Aunque parezca mentira, el gobierno de España está, en estos momentos, en manos de quien quiere destruir España, los secesionistas catalanes.
La ultrajante alianza organizada por el Presidente del gobierno más ambicioso y al que menos le importa el devenir de este país, con los independentistas catalanes y vascos, aquí incluidos los herederos de la ETA, le está llevando a entregarles lo que le pidan con tal de estar un día más en La Moncloa, montando en el Falcon, y viajando por todo el mundo con su flamante título de Doctor, ¡uy! perdón, Presidente del Gobierno, que sobre su doctorado hay un montón de circunstancias que ponen muy en duda la legitimidad del trabajo presentado y del tribunal que le examinó.
A lo que iba, si los señores que quieren destruir España con su independencia, paradojicamente interviniendo en las actividades legislativas del país del que renuncian y al que odian, nos encontraremos con un año más de gobierno del traidor Presidente, y por tanto de la asfixiante subida de impuestos y el más que probable retroceso de nuestra economía (las economías que nos rodean no están para tirar cohetes) y de la creación de empleo. Volveremos al tan deseado periodo Zapateril.

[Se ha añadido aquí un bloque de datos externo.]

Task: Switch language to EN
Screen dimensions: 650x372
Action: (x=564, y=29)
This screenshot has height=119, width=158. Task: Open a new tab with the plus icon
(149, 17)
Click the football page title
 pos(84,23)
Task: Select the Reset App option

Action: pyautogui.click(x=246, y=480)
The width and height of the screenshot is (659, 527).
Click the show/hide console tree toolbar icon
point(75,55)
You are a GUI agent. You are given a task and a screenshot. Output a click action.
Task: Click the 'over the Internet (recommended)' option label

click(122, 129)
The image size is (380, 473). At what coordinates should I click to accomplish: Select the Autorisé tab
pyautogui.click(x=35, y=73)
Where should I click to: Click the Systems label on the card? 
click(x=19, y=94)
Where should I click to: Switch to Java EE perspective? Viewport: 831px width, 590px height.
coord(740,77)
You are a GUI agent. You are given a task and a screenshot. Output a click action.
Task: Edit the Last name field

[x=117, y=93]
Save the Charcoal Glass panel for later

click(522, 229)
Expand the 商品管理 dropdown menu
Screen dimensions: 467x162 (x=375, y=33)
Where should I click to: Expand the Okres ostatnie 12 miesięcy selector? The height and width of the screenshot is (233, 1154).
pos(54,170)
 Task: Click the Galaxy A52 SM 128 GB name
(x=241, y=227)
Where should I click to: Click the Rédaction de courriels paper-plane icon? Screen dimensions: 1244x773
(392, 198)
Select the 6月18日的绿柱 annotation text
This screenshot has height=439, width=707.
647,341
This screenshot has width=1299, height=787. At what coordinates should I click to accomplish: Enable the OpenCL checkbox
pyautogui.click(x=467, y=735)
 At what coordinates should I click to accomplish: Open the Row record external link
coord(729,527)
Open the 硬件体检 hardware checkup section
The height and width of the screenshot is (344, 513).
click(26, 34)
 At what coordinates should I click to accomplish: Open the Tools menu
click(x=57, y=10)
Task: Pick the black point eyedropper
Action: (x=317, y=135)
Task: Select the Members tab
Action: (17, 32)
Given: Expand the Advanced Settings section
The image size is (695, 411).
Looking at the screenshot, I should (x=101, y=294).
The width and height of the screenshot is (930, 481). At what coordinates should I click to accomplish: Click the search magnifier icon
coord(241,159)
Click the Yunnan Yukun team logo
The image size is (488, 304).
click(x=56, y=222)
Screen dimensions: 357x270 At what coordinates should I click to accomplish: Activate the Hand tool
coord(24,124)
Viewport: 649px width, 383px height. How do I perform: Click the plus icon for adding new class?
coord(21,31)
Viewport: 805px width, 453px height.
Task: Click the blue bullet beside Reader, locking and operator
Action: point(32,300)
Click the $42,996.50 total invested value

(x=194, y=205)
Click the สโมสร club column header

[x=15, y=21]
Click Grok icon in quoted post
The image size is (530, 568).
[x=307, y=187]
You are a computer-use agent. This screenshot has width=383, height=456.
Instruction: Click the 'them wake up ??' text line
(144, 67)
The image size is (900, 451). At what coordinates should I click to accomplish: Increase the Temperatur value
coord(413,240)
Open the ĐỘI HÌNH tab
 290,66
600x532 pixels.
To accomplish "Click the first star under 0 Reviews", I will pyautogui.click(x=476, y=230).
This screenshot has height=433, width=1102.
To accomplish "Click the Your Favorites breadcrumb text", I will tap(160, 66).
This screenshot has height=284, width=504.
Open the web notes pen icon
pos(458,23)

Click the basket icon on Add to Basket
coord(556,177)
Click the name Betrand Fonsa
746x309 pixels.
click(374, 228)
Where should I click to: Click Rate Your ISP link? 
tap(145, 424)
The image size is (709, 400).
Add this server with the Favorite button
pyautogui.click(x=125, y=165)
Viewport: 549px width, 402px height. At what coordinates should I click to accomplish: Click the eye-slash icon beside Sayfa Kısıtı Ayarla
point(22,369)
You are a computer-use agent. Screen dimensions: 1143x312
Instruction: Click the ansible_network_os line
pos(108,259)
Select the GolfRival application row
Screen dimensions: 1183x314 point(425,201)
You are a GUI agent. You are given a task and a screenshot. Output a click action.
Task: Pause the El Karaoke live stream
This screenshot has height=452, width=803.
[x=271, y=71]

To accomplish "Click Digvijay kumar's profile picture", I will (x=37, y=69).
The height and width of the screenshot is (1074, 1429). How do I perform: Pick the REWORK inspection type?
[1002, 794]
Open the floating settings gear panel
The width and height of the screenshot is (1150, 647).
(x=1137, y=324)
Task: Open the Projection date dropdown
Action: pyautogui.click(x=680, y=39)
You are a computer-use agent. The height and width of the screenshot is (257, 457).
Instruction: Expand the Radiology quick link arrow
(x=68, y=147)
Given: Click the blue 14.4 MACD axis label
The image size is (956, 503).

Que Dios no lo quiera, y los independentistas sean fieles a sus ideas y creencias, y no le aprueben los presupuesto generales del Estado, de forma que nos veamos abocados a unas prontas elecciones generales, en las que el pueblo Español pueda elegir su Presidente, y no le venga impuesto por los pactos de trilero de un señor al que sólo le importa él mismo, y España es tan solo un medio para cumplir sus sueños y sus fines.